**Given request:** Please retype each of the rows below word for word, leaving the pictures out of your answer.

[begin Supplied entries]

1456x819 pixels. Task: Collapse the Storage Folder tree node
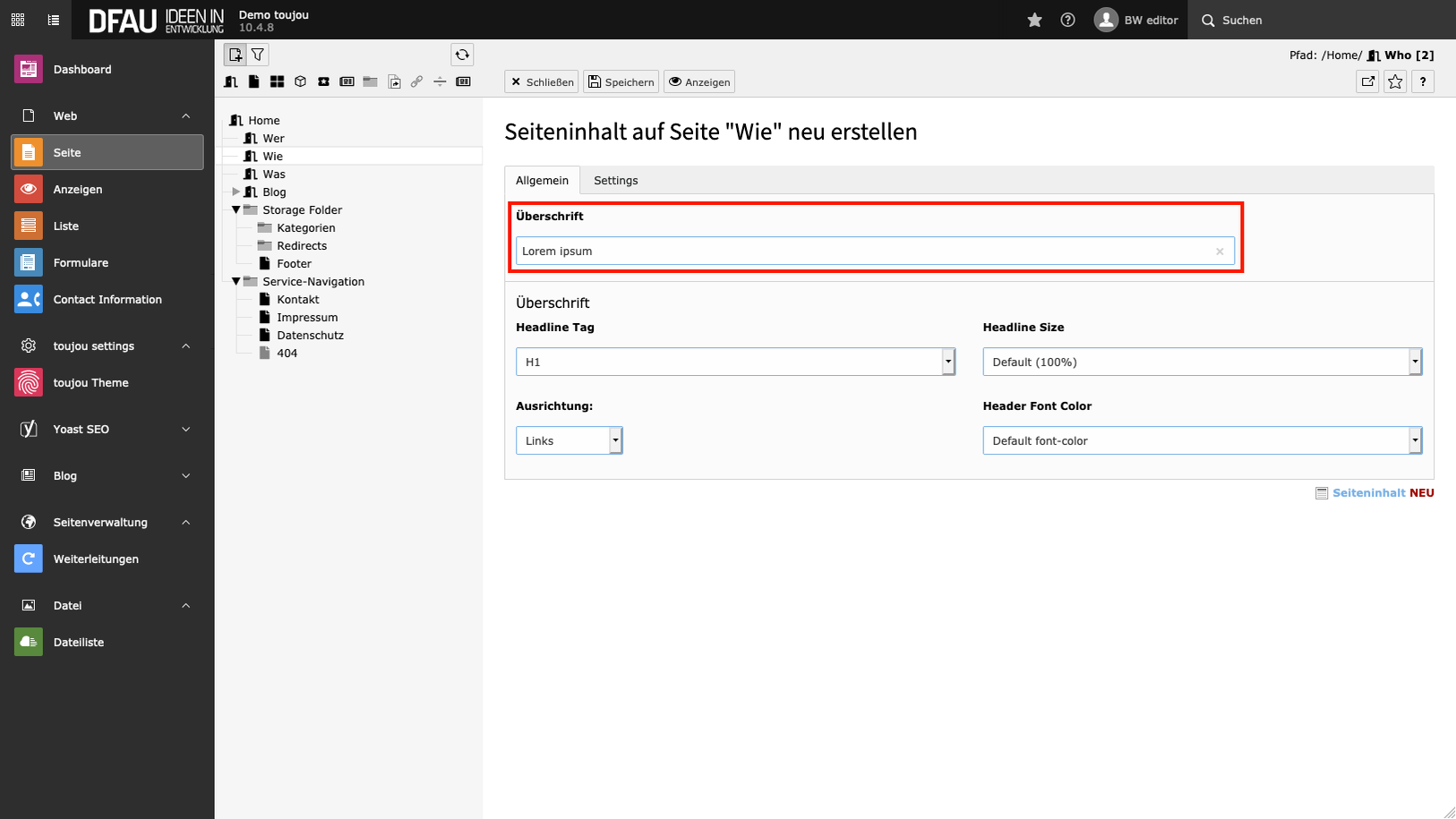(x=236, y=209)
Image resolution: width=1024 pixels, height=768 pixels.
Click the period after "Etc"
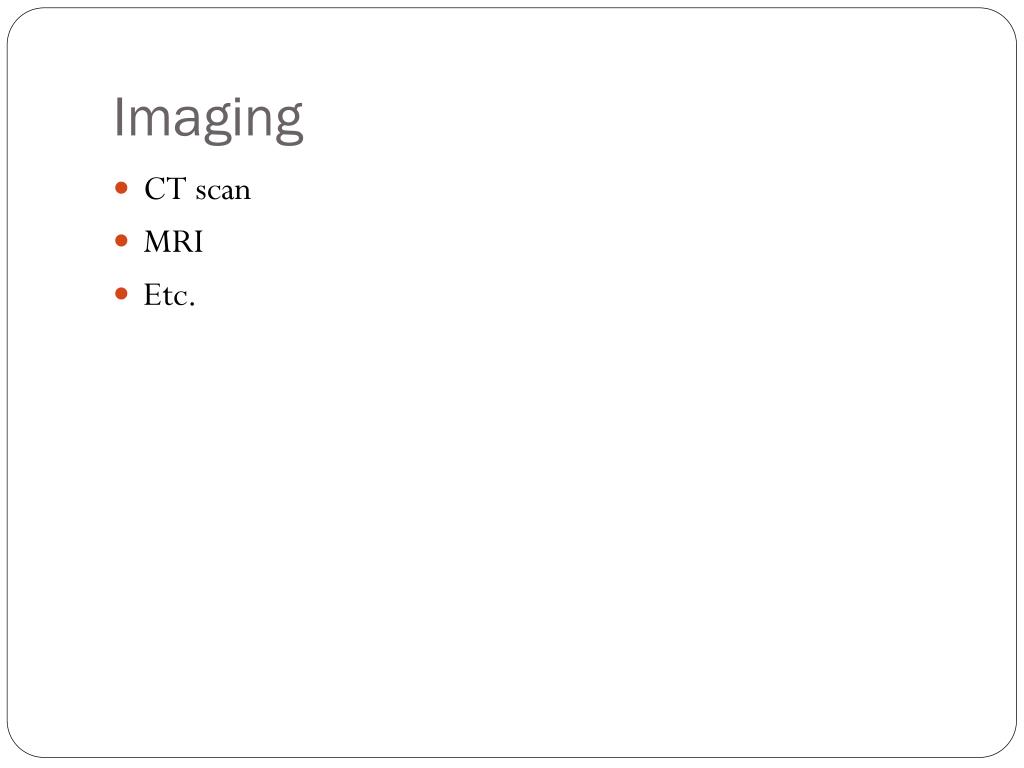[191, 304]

[end Supplied entries]

**Right answer:**
1456x819 pixels. Task: Collapse the Storage Folder tree node
(x=236, y=209)
Image resolution: width=1024 pixels, height=768 pixels.
Click the period after "Etc"
[191, 304]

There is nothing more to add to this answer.